Lines to restate from the data below: from the one containing "Click into the 帐号 input field" to the one containing "Given: Select the", both included. Give them again exactly, and only them.

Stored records
● ● ●

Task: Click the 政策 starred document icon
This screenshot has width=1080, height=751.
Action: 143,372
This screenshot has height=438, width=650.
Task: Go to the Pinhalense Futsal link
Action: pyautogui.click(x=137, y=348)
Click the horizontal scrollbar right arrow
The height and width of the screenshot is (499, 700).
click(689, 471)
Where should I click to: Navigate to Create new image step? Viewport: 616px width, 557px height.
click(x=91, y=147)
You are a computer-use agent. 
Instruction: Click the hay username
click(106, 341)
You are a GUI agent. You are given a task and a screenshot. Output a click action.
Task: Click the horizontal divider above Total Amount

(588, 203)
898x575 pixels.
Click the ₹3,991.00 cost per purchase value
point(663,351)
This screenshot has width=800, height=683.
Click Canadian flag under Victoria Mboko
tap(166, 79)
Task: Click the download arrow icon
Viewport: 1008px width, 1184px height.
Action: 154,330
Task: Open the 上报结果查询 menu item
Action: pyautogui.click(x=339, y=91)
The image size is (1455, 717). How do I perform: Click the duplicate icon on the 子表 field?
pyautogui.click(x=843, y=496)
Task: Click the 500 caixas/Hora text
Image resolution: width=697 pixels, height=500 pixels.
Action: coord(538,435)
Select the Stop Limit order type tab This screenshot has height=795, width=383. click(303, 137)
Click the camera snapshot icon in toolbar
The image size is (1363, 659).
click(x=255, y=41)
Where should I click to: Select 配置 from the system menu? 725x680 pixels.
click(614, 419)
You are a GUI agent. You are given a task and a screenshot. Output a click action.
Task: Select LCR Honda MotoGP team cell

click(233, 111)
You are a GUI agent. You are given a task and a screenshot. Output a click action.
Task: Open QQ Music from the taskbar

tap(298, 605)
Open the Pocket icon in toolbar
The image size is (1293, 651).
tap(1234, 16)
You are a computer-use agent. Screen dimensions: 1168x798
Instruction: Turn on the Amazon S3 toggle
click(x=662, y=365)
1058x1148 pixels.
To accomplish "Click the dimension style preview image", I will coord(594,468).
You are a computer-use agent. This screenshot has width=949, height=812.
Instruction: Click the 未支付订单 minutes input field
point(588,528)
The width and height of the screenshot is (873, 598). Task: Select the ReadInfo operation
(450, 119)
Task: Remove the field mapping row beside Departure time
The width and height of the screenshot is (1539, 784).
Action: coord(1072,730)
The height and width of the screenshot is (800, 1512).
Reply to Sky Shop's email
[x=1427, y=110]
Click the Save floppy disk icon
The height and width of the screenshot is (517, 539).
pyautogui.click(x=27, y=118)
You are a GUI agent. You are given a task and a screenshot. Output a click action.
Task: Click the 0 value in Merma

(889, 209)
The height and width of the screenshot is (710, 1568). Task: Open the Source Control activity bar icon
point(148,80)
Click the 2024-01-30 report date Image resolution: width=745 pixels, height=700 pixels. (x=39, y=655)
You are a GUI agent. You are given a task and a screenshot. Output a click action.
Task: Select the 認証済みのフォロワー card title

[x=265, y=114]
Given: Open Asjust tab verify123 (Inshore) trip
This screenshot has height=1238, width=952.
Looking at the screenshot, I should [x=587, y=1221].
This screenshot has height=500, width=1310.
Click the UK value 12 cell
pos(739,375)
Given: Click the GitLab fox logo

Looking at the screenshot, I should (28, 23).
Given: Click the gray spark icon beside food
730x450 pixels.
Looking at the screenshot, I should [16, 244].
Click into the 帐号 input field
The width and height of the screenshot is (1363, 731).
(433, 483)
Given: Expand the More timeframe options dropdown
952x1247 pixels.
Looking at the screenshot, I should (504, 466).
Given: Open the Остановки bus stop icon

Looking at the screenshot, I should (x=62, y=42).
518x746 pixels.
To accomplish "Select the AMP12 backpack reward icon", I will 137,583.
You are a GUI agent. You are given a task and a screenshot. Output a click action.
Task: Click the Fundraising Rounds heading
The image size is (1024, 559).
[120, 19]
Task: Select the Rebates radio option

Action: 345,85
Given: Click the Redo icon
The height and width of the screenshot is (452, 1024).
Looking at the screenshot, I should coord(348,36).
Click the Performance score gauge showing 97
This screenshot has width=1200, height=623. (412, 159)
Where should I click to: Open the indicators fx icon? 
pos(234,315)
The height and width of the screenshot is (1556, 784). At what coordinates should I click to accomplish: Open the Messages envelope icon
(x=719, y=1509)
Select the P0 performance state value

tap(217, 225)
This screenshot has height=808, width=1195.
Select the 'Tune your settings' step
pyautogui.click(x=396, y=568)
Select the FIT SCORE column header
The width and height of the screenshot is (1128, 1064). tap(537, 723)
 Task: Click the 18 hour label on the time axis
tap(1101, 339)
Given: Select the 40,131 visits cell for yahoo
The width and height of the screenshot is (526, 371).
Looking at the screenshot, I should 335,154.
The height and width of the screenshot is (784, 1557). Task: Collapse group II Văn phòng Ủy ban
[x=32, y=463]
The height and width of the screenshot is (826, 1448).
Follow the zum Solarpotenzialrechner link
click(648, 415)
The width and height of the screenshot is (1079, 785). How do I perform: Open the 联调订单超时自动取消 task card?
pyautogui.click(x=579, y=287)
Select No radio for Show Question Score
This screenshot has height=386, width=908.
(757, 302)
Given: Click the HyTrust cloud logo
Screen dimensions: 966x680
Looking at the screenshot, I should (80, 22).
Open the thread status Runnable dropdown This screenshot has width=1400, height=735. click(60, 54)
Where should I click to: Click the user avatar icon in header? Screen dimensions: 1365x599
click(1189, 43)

● ● ●

:: Solution to the problem ::
Click into the 帐号 input field
The width and height of the screenshot is (1363, 731).
(433, 483)
Given: Expand the More timeframe options dropdown
952x1247 pixels.
Looking at the screenshot, I should (504, 466).
Given: Open the Остановки bus stop icon

Looking at the screenshot, I should (x=62, y=42).
518x746 pixels.
To accomplish "Select the AMP12 backpack reward icon", I will 137,583.
You are a GUI agent. You are given a task and a screenshot. Output a click action.
Task: Click the Fundraising Rounds heading
The image size is (1024, 559).
[120, 19]
Task: Select the Rebates radio option

Action: 345,85
Given: Click the Redo icon
The height and width of the screenshot is (452, 1024).
Looking at the screenshot, I should coord(348,36).
Click the Performance score gauge showing 97
This screenshot has width=1200, height=623. (412, 159)
Where should I click to: Open the indicators fx icon? 
pos(234,315)
The height and width of the screenshot is (1556, 784). At what coordinates should I click to accomplish: Open the Messages envelope icon
(x=719, y=1509)
Select the P0 performance state value

tap(217, 225)
This screenshot has height=808, width=1195.
Select the 'Tune your settings' step
pyautogui.click(x=396, y=568)
Select the FIT SCORE column header
The width and height of the screenshot is (1128, 1064). tap(537, 723)
 Task: Click the 18 hour label on the time axis
tap(1101, 339)
Given: Select the 40,131 visits cell for yahoo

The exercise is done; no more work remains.